Les syndicats de cheminots menacent d’intensifier la grève

Une nouvelle tentative de pourparlers a eu lieu entre les syndicats cheminots et la ministre des Transports, Elisabeth Borne. Des deux côtés, on dénonce des négociations impossibles.

Nouvelle tentative de négociations entre les syndicats cheminots et le ministère des Transports. Et nouvel échec… Après deux heures de face à face avec la ministre Elisabeth Borne, les syndicats sont ressortis furieux. Ils dénoncent l’absence de concertation. La CGT envisage même de prolonger le blocage bien après le mois de juin. "Nous constatons que le gouvernement n’apporte pas de réponse, donc c’est lui qui va perturber la vie des usagers. Ce calendrier pourrait aller au-delà du mois de juin", annonce Laurent Brun, secrétaire général de la CGT Cheminots.

Dialogue de sourds

Du côté du ministère des Transports, on met en avant un dialogue, mais Elisabeth Borne dénonce la rigidité des syndicats. "Je note que la posture des syndicats ne change pas. Quoi qu’on mette sur la table, on vous dit ‘on appelle à une grève longue pour les usagers’. Oui moi j’ai fait des avancées". Une réponse qui ne satisfait pas les syndicats, et notamment Didier Aubert, secrétaire général de la CFDT Cheminots : "Aujourd’hui il n’y a pas de négociation, on vous enfume.
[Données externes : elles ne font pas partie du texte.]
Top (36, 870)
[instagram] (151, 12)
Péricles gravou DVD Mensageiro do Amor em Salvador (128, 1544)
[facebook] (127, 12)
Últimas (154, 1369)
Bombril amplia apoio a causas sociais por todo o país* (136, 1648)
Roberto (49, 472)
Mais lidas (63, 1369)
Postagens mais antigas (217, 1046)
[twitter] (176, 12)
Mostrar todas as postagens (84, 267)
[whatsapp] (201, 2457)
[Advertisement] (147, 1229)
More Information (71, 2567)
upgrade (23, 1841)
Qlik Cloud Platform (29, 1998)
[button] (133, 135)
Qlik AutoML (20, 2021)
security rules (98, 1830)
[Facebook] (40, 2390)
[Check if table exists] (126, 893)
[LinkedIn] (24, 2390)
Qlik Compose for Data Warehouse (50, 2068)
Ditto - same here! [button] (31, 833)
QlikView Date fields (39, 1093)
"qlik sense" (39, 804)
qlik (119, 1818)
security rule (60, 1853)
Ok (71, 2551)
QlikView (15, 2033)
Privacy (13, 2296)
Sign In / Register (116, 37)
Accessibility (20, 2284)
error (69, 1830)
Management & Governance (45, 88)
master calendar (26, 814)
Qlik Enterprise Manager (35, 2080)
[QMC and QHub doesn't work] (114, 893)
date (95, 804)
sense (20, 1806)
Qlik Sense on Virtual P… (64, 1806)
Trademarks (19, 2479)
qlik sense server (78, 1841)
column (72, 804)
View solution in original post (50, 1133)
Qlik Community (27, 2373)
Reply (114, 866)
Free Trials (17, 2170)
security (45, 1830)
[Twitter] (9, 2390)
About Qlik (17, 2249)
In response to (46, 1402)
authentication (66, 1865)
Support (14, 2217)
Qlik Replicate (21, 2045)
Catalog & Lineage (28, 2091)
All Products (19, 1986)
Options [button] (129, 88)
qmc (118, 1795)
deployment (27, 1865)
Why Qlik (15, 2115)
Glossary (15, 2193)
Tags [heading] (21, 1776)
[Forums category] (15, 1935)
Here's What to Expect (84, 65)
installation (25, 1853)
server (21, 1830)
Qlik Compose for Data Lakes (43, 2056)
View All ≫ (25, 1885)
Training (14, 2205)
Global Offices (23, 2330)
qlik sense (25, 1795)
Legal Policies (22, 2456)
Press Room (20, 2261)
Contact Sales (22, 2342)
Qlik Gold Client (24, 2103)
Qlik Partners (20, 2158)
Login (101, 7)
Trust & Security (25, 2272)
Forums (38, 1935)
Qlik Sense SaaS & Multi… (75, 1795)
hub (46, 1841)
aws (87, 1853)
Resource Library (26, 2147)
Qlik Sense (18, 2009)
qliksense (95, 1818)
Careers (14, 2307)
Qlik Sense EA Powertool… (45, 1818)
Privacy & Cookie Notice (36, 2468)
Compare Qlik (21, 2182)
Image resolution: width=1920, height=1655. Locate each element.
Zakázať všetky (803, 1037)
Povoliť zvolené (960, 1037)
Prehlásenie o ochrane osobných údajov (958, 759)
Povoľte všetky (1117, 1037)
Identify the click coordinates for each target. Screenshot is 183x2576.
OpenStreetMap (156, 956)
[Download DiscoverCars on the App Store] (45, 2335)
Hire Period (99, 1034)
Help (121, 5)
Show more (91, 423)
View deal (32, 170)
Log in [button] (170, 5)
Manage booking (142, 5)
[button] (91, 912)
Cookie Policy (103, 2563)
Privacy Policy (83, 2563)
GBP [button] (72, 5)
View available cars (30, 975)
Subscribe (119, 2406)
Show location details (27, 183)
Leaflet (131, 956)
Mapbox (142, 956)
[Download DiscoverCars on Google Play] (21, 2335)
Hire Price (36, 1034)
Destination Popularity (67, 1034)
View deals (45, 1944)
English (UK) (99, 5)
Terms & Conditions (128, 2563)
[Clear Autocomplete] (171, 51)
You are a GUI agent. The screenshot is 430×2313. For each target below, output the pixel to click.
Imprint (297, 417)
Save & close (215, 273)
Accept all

L’objectif est de démanteler l’entreprise et les cheminots". Du côté de Sud Rail, on écorche encore un peu plus le gouvernement. "On a le sentiment que c’est plus une mesure dogmatique visant à accrocher le statut comme un trophée de chasse au-dessus de la cheminée du président Macron plutôt qu’une mesure rationnelle", a dit Éric Meyer.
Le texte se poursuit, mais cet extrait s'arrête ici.